A geometry problem by Jitesh Mittal

(using radian measure throughout this solution). Let's consider the simplest situation where we know there is at least one diameter that can be drawn to divide the circle into equal parts: 2 equally spaced points.

In this case the circle is divided into two equal parts by a single diameter and the radian measure for each part is $\pi$ . To create another diameter, it will require 4 equally spaced points. Since the added points must be equally spaced, the second diameter will divide the (previously divided) 2 equal parts resulting in 4 equally divided sections of a circle, or in other words each part will be \(\frac{\pi}{2}.

We can see that if we want to keep adding diameters such that the points are evenly spaced, then they will always be a fraction of \(\pi\) radians.
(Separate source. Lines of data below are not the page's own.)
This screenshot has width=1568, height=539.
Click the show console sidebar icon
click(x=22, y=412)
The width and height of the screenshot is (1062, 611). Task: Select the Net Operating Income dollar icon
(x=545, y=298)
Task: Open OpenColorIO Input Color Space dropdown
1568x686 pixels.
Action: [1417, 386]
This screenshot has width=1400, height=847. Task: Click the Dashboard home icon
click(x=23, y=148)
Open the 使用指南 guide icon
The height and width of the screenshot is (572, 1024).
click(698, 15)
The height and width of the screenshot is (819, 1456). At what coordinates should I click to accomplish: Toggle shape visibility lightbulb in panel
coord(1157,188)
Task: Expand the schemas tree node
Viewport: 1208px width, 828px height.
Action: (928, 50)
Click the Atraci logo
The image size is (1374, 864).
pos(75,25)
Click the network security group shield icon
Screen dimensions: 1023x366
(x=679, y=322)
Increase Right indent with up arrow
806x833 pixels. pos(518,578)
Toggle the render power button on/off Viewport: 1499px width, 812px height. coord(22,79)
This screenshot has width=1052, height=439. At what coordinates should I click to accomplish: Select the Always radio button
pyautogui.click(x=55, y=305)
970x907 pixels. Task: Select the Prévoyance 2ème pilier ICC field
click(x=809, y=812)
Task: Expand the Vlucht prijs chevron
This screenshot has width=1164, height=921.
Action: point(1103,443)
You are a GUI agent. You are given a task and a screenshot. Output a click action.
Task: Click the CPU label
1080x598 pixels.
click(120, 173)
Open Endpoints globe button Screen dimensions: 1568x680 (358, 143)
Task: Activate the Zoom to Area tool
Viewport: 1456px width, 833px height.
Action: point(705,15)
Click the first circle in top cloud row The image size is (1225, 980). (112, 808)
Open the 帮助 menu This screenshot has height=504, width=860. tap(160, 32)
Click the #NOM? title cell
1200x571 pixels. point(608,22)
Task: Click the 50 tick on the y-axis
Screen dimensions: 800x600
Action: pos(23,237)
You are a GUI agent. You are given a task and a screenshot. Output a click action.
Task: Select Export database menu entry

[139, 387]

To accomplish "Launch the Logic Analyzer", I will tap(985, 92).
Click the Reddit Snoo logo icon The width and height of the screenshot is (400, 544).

Thus if we have 8 points evenly spaced it is equivalent to $\frac{2\pi}{8}$ , if we reduce this we get $\frac{\pi}{4}$ . We find that this evenly divides $\pi$ radians: $\frac{(\frac{\pi}{4})}{\pi} = \frac{\pi}{1}*\frac{4}{\pi} = 4$ . So we can see that this can be reduced down to the initial condition which must be satisfied, namely that we begin by dividing the circle into equal halves by a single diameter.

Therefore it can be seen that $\frac{2*\pi}{2009}$ does not divide $\pi$ radians evenly, This shows that the circle cannot be divided in half even once with 2009 equally spaced points and not even a single diameter can be determined.